Enduring public skepticism of military interventions is one of the few benefits of the Iraq war. Unfortunately, that skepticism is often accompanied by a reflexive suspicion that any support for human rights is a fig leaf for imperialism. Such concerns are not baseless. George W. Bush declared his “freedom agenda” only after his other justifications for the Iraq war had fallen apart, and Trump has justified his strangulation of Iran and Venezuela with unconvincing appeals to human rights. But not all efforts to promote human rights are cynical, and the people of the Middle East made clear what they want during the Arab Spring uprisings of 2011–12: economic opportunities, governments that work for them instead of small cabals of self-dealing elites, more political freedom. Those uprisings were quelled, both by a counterrevolutionary crackdown led by the United States’ Gulf partners and by the rise of ISIS, but they have not disappeared. Late last year there was another wave of uprisings in the region and around the world, a mass global mobilization against corruption, austerity, and repression. Addressing the crisis of legitimacy that is fueling the global authoritarian wave will require heeding the voices in the streets—both at home and abroad.

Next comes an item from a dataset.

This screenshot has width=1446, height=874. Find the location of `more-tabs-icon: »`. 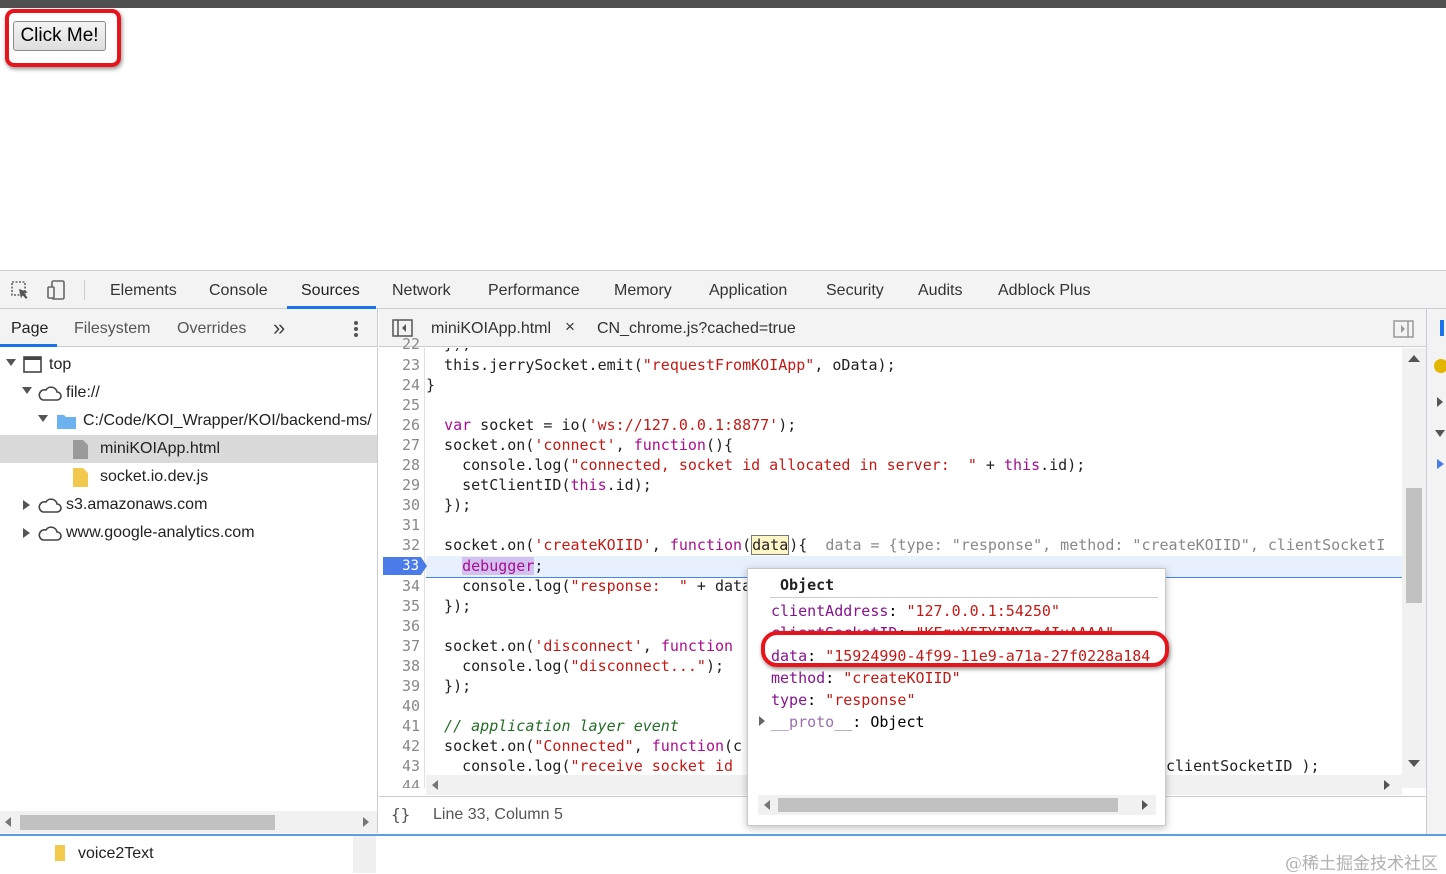

more-tabs-icon: » is located at coordinates (279, 328).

A genuine accounting for the war on terror and its unintended consequences should engender a strong sense of humility about the United States’ ability to produce grand transformations, especially through military force. The United States has neither the ability nor the right to change other countries’ governments, but it can embrace an ethic of solidarity and use its considerable diplomatic and economic power to defend the rights and freedom of people in other countries who are working for positive change. To effectively advance the principles of free and accountable government abroad, however, the United States must practice them at home.